Why Does Insect Antifreeze Protein from Tenebrio molitor Produce Pyramidal Ice Crystallites?

Abstract

The antifreeze protein (AFP) reduces the growth rates of the ice crystal facets. In that process the ice morphology undergoes a modification. An AFP-induced surface pinning mechanism, through matching of periodic bond chains in two dimensions, enables two-dimensional regular ice-binding surfaces (IBSs) of the insect AFPs to engage a certain class of ice surfaces, called primary surfaces. They are kinetically stable surfaces with unambiguous and predetermined orientations.
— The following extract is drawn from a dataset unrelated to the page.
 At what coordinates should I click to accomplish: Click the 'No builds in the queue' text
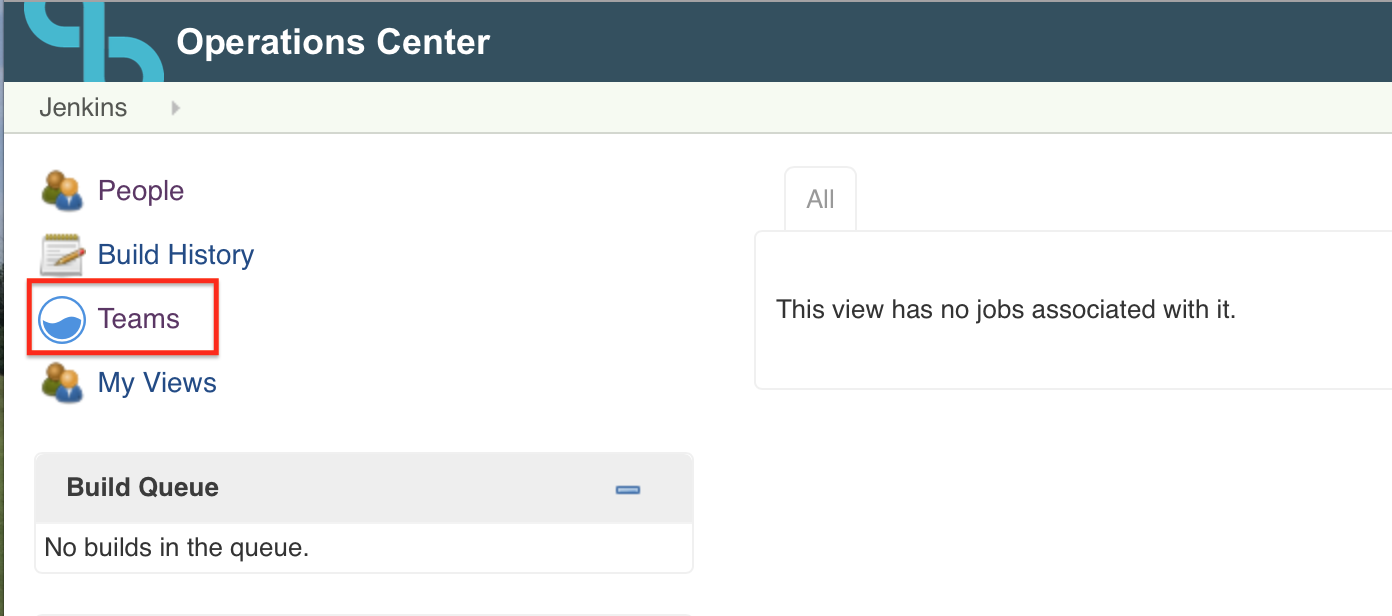click(177, 547)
In this work, the orientations and molecular compositions of the primary ice surfaces that undergo growth rate reduction by the insect AFPs are obtained from first principles. Besides the basal face and primary prism, the ice surfaces engaged by insect AFPs include the specific ice pyramids produced by the insect AFP Tenebrio molitor (TmAFP). TmAFP-induced pyramids differ fundamentally from the ice pyramids produced by fish AFPs and antifreeze protein glycoproteins (AFPGs) as regards the ice surface configurations and the mode of interaction with the protein IBS. The molecular compositions of the TmAFP-induced pyramids are strongly bonded in two dimensions and have the constant face indices (101). In contrast, the molecular composition of the ice pyramids produced by fish AFPs and AFPGs are strongly bonded in only one direction and have variable face indices ( h 0 l), none of which equal (101). The thus far puzzling behavior of the TmAFP in producing pyramidal crystallites is fully explained in agreement with experiment.